[数据集中的条目]

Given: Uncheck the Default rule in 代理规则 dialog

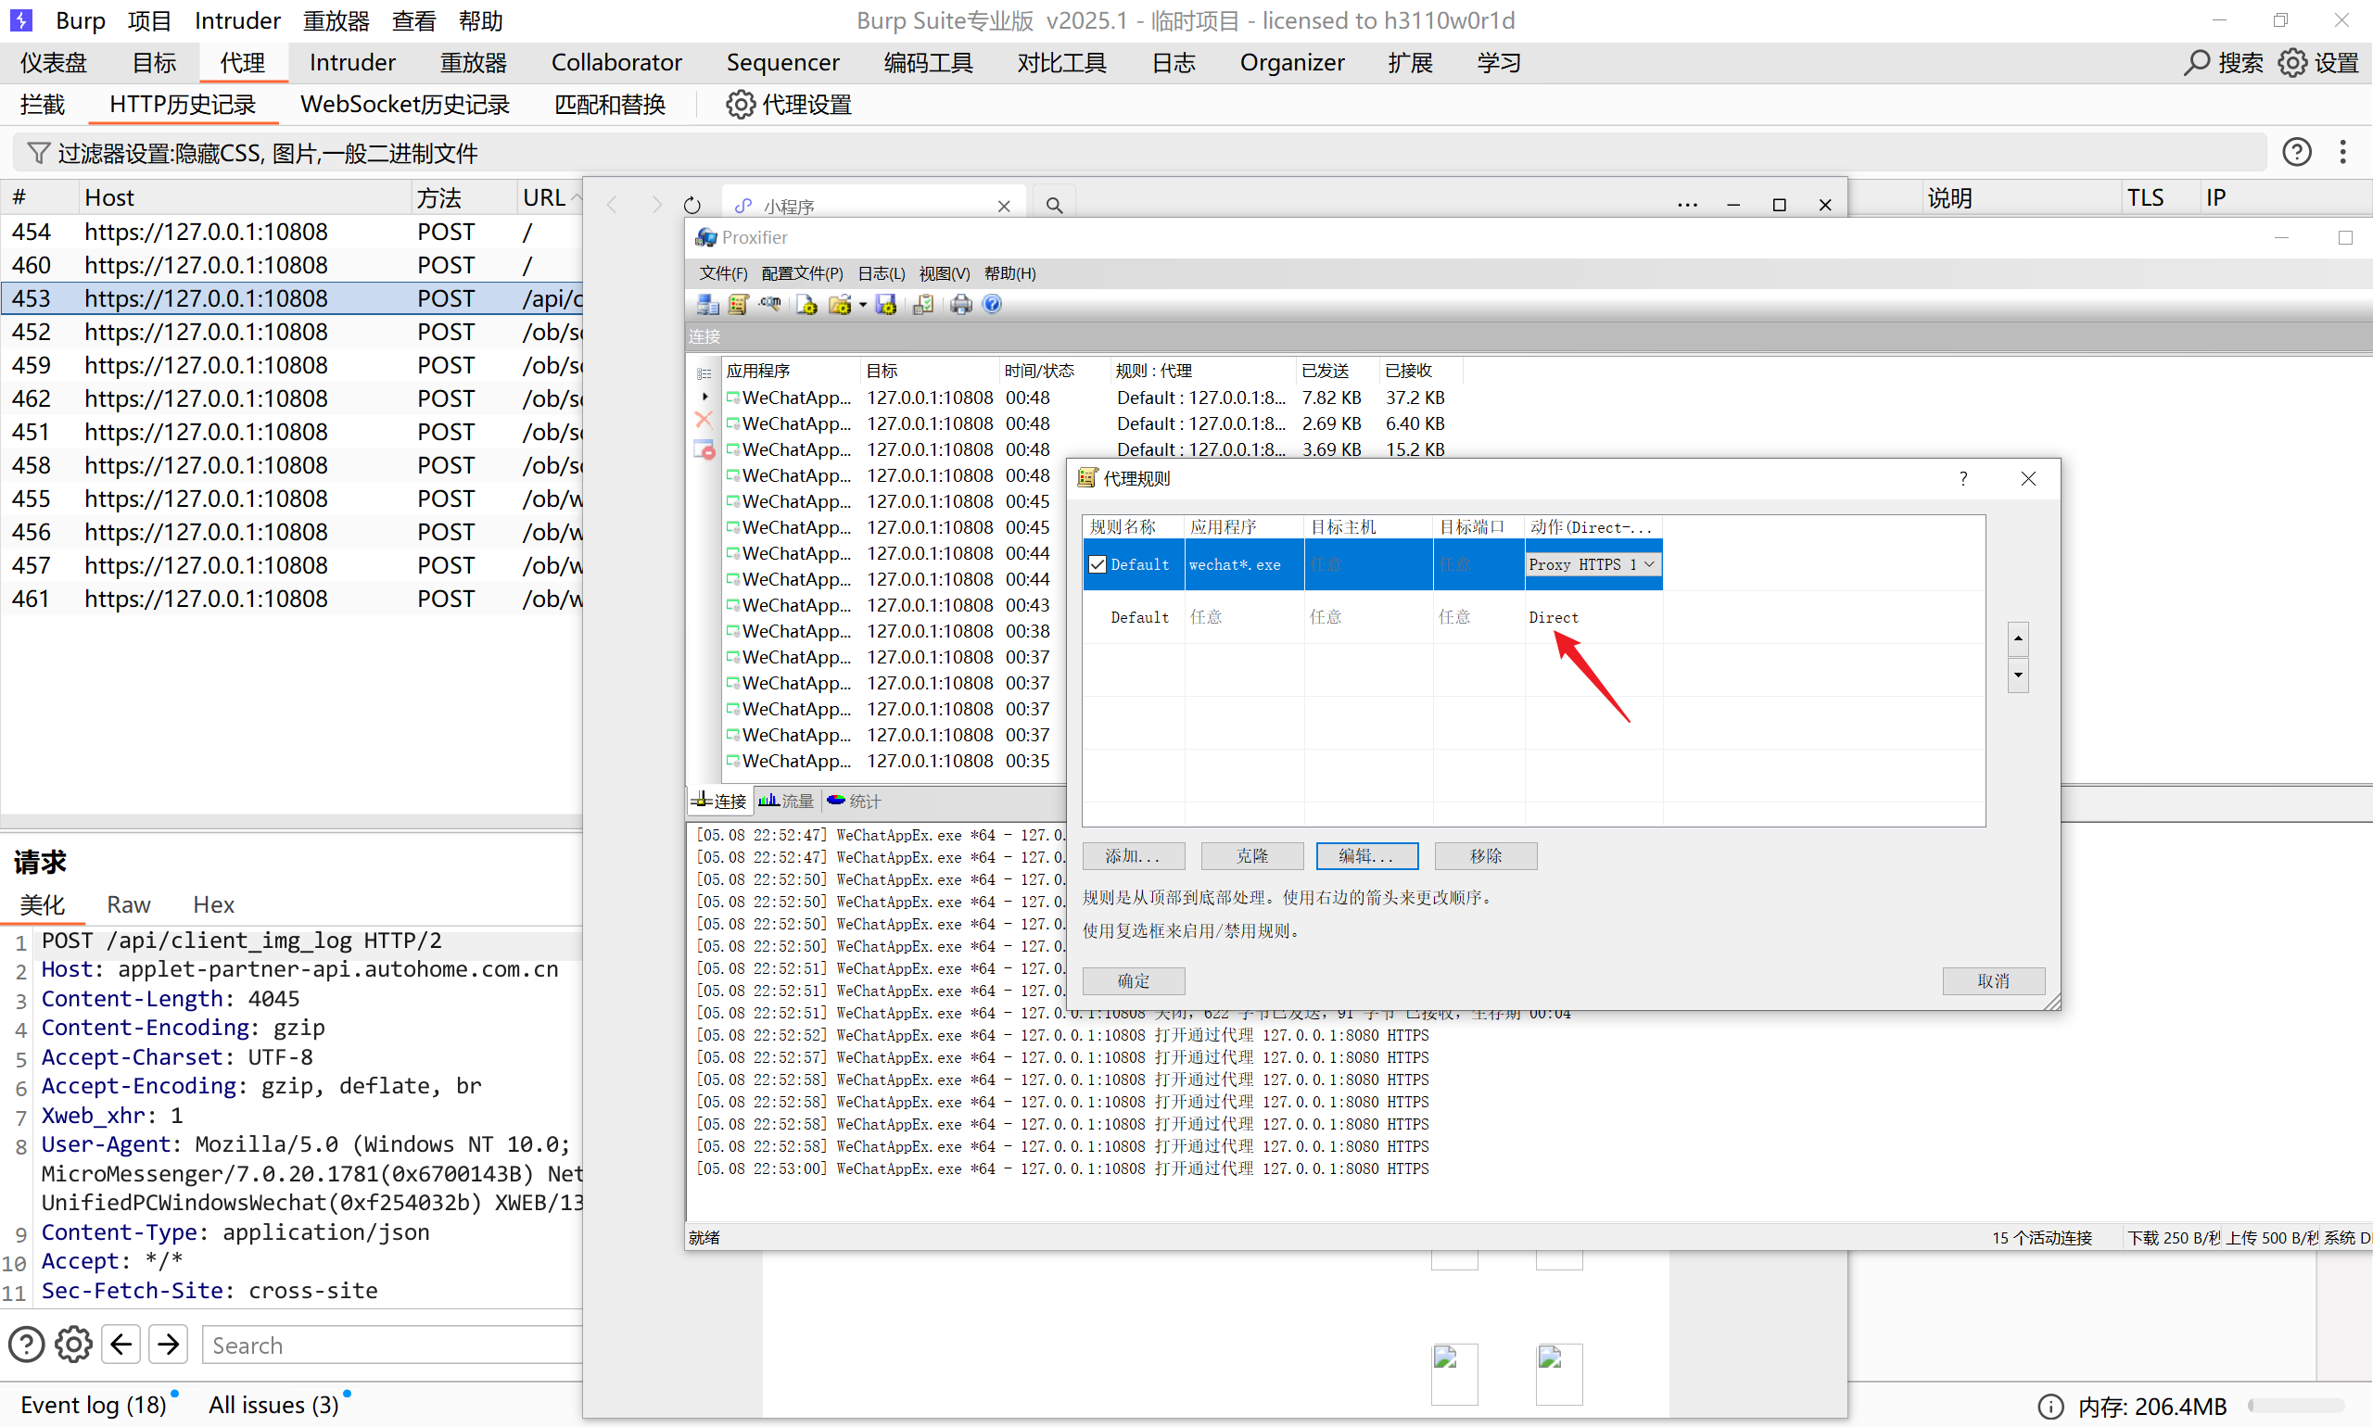Looking at the screenshot, I should (1098, 563).
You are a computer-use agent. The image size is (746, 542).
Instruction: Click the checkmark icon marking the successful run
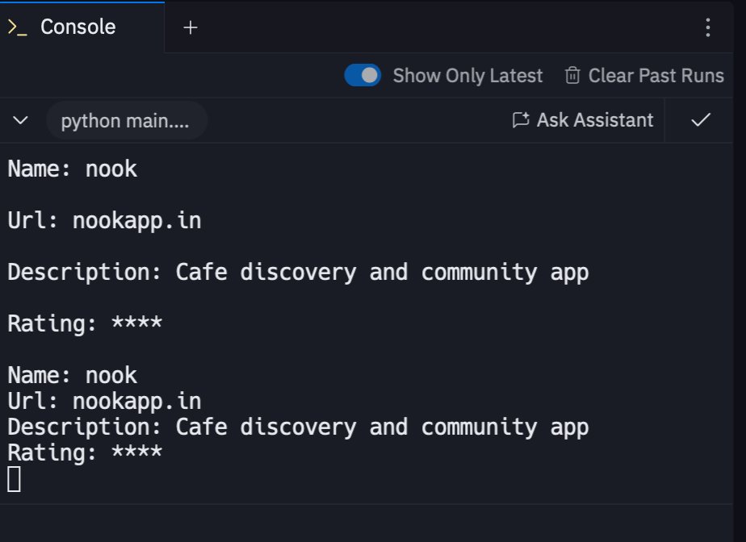tap(699, 119)
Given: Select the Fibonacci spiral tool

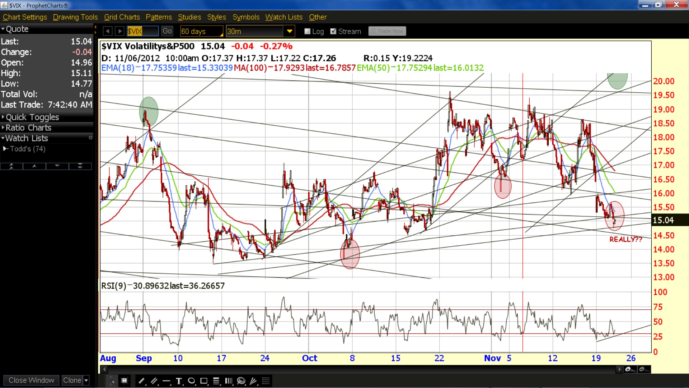Looking at the screenshot, I should pyautogui.click(x=241, y=381).
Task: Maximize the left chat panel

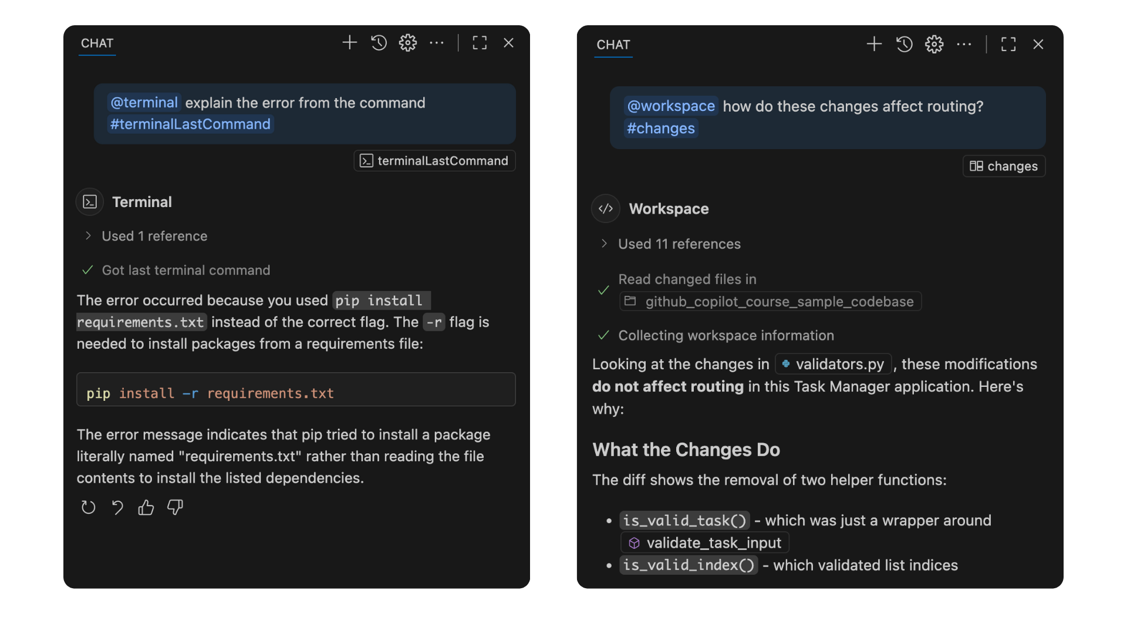Action: (x=480, y=43)
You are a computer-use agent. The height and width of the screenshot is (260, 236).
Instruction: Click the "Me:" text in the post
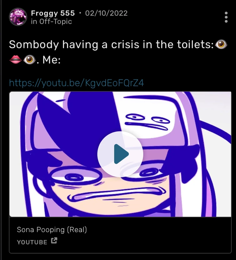[x=51, y=59]
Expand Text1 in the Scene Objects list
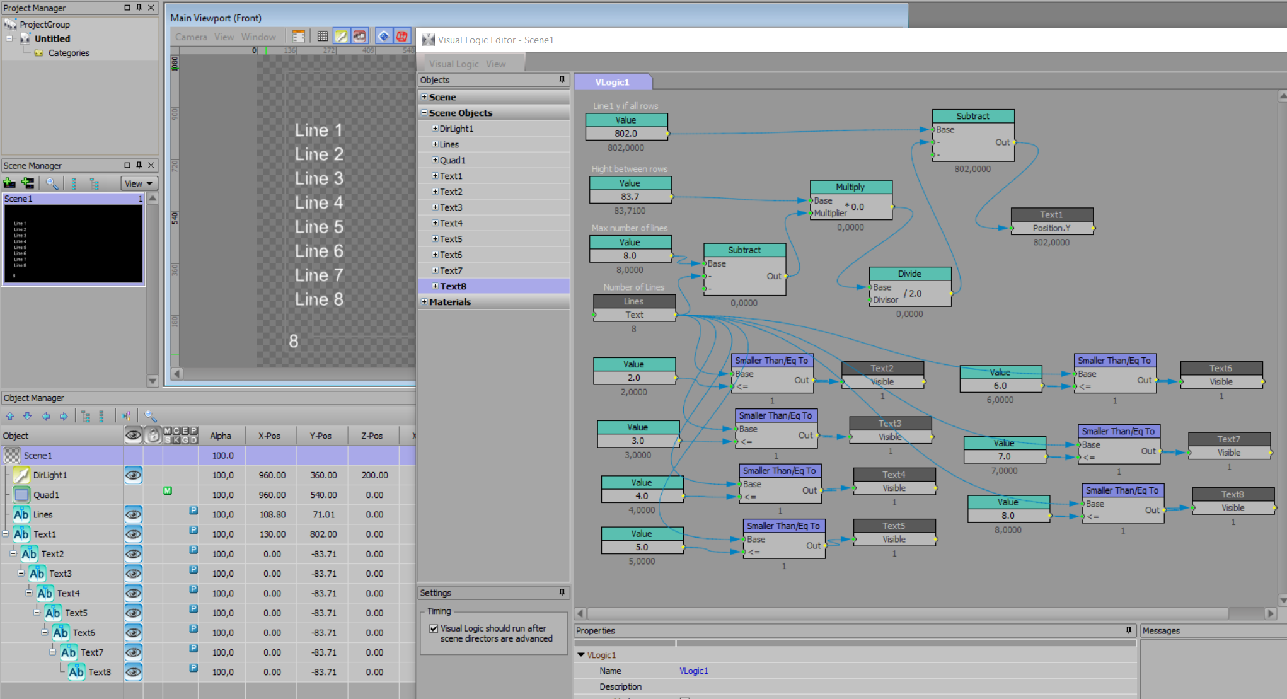The height and width of the screenshot is (699, 1287). [435, 176]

**待完成任务:** 请将从包含“You are a computer-use agent. The height”的那一行起、一直到条目末尾的各行整理成编号列表，首尾两行都包括在内，空行略去。答案中不要包含图片。

**练习答复:**
1. You are a computer-use agent. The height and width of the screenshot is (260, 236).
2. Instruction: Click the "Me:" text in the post
3. [x=51, y=59]
4. Expand Text1 in the Scene Objects list
5. The height and width of the screenshot is (699, 1287). [435, 176]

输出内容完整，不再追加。